Director Rob (aka H. D.) said his association with this show dates back to his own college days when he had a major role, so he has had opportunity to brood over it a decade or two and find all sorts of meaning. 

The production team for this show included choreography by Terrie West-Poore, vocal coaching by Rebecca Yates and Dr. Tommy Watson, and on and on and on you could go.

Lives of characters from the various fairy tales and fables intermeshed as things went from good to bad to worse and all the principals went “into the woods” seeking solutions to what ailed them.  As the title song had it, in the woods, they had to grope, learn to cope, and try to find hope.

The production had so much to commend it: costumes, make-up, sets, lighting, audio, choreography, and certainly the orchestra and the actors-singers.

I’ve watched theater at Anderson College/Anderson University as faithfully as possible for the past 32 years.  Most productions have been good, others better.  As we went from junior college to senior college to university, more and more of them have been outstanding.

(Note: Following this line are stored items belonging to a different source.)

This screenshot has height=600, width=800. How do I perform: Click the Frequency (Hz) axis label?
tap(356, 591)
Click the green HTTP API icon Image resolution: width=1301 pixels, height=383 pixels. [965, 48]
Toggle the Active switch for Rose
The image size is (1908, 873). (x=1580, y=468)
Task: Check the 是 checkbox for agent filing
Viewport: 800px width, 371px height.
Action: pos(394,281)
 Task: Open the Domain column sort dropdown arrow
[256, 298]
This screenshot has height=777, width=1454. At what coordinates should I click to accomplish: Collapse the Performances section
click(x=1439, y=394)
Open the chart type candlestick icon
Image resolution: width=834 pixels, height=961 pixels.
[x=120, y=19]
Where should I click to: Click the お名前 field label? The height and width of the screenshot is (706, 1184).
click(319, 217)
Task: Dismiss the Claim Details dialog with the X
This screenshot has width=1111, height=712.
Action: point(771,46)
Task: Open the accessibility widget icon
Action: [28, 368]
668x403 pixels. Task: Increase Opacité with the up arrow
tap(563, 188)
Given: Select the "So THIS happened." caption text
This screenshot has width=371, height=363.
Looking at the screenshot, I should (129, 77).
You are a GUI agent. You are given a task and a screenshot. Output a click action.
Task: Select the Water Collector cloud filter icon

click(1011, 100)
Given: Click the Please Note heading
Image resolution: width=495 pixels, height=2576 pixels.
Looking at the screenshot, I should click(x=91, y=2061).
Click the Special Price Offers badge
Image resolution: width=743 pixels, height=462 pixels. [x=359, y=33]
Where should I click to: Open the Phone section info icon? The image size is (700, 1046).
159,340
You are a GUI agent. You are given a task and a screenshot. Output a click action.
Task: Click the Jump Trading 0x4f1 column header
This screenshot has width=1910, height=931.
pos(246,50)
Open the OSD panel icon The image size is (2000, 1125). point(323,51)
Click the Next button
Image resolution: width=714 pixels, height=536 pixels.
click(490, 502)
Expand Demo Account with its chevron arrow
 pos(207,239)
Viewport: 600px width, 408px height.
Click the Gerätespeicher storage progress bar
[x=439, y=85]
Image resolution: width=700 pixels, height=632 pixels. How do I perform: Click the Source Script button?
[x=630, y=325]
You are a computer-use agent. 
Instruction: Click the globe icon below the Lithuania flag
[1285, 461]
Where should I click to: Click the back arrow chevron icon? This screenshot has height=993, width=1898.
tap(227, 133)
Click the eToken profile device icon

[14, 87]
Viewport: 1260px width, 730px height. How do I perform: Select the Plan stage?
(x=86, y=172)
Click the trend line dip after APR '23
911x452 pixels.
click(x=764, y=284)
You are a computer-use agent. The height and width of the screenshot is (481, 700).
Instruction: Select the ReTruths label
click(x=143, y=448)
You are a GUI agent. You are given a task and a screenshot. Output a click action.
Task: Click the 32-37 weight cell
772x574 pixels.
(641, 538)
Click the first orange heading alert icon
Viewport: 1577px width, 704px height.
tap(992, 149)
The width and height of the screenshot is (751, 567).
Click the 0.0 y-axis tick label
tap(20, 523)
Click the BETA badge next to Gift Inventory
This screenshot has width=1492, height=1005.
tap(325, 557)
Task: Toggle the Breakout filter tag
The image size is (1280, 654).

So I’m accustomed to good things happening when AU theatre and music students do a show.  But, to me, the most astounding single feature of Into the Woods was the array of able vocal soloists.  I lost count, but it seemed almost every one of the actors had his/her moment or moments in the spotlight as a singer.  I could hardly believe the talent on that stage.

If you missed this show, all I can say is, Keep your eye out for future theatre and music events by the students at Anderson University.  At least seven more are listed at www.andersonuniversity.edu under “Fine Arts.”  And that doesn’t include music recitals by students and professors.


A major dramatic production in the spring is Shakespeare’s As You Like It, April 2-5.